Then Green off the steal scores.


----------



## Dissonance

Terrible loss. Team's just not playing well at the wrong time.


----------



## Basel

How'd Bledsoe look?


----------



## Dissonance

Started off OK, then morphed into a guy who hasn't played in a couple of months.


----------



## RollWithEm

Dissonance said:


> Waiters killing us. Last 8 scored.
> 
> 10 pt game


That's the unfortunate MO for Waiters at this early stage of his career. He's a heat check guy and nothing more. Doesn't look like a starter in this league. Jamal Crawford-type might just be his ceiling.


----------



## Dissonance

83-80, Suns 54 secs left


----------



## Dissonance

Rondo turns it over and Morris scores.


----------



## Dissonance

Suns win 87-80.

Bledsoe 17 pts, 10 rebs, 4 asts.

Keef 15/9

Goran 18 pts


Len with huge plays at the end. 6 pts/3 rebs in 9 mins. Key and1, rebound.


----------



## Milos.Djuric

Good evening for Bledsoe, he needs these minutes if we want him back in shape soon. 
Plumlee got a smack to the eye in 4th and had to leave the game. There is no news about it so I hope he's ok.


----------



## Dissonance

Suns on fire from 3. Got us back in it.


----------



## Dissonance

Dragic drives and scores.


Horny T-ed up...for some reason.


----------



## Dissonance

Green's first miss. Reb, and Morris for 3.


----------



## Dissonance

Green across to wide open Morris. 3!

Then qrter runs out.

Suns up 37-35 after 1.


Both teams shooting over 62%.


Suns 7-9 from 3.


----------



## Dissonance

ISH floater and1!


----------



## Dissonance

Suns on a nice run.


----------



## Dissonance

Dragic getting the bounce on the 3


Suns up 59-49 2:44 left in half


----------



## Dissonance

Raps make run to end half



61-59, Suns.


----------



## Porn Player

Game keeps swinging one way and then the other.

**THE TASK**
Extend the forum thread following the Suns games, picking up after its final post.

**MATERIAL**

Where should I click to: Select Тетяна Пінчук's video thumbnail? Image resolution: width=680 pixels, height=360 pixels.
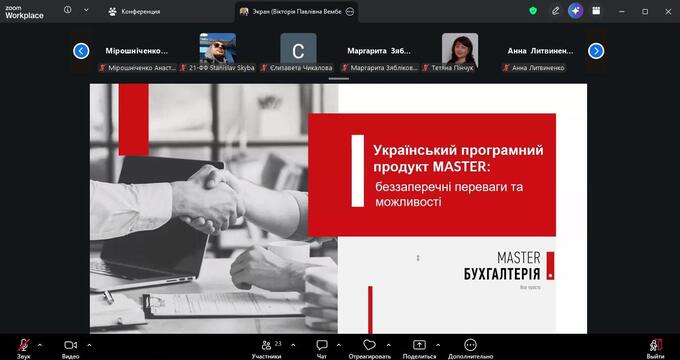pyautogui.click(x=460, y=49)

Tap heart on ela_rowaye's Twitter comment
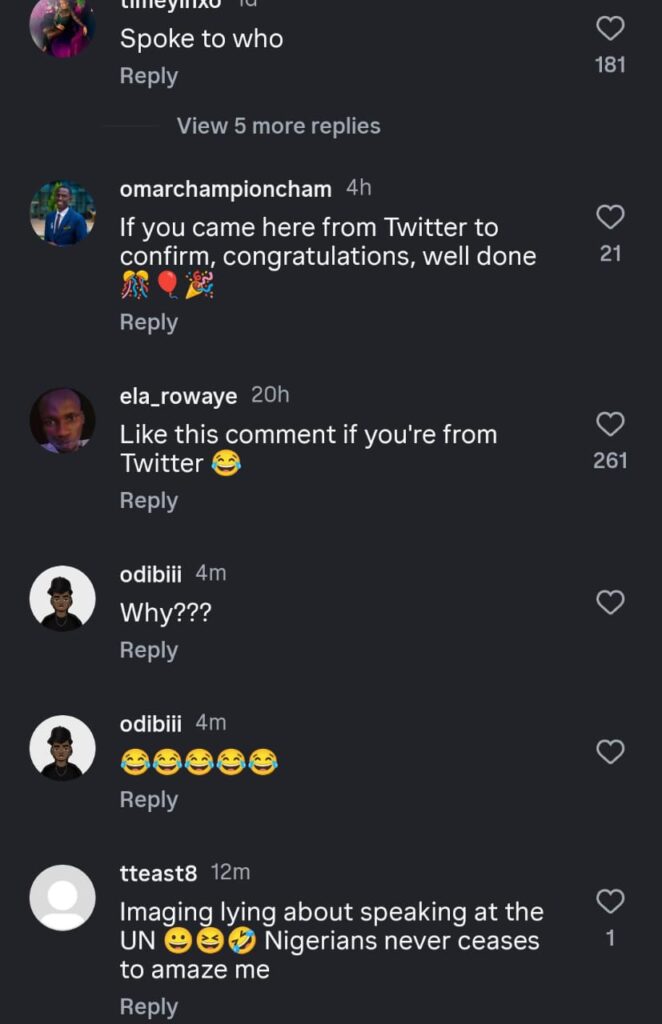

**ANSWER FOR THIS EXERCISE**
We're a 3rd and 4th quarter team this year, let's hope that composure shows and we can continue to get defensive stops. Big Val in the middle has made a lot of difference.


----------



## Dissonance

Raps are quite impressive. Nice to see you guys have a good, young exciting team again. A lot of loyalty from their fans.


----------



## Dissonance

Dragic!

.


----------



## Dissonance

PLUM LORD has spoken.


Nice drive, and bad D by Raps there


----------



## Dissonance

Lowry 3.


Then Plum Lord scores inside.


----------



## Porn Player

Lowry doing what Lowry does in the 2nd half of games. 

I wish you little suckers would start missing some shots.


----------



## Dissonance

They came into the game shooting poorly lately. They were due to get hot again


----------



## Porn Player

That no call on Amir looks like a catalyst for a major swing.


----------



## Dissonance

Missed rest of 3rd cuz of ****ing people.


----------



## Dissonance

100-90, Suns 10:32 left


----------



## Porn Player

We can't hit a thing right now. 

We've played your game, and we've lost.


----------



## Dissonance

That's what usually happens .



Green is ****ing ridiculous lol. 25/5/2 off bench in 25. Hit last 3 Suns scores.


----------



## Dissonance

Beauty by Goran.


----------



## Porn Player

Here come the Raptors.


----------



## Dissonance

Never say die with them.


114-107, Suns 4:02 left.


----------



## Dissonance

MORRIS.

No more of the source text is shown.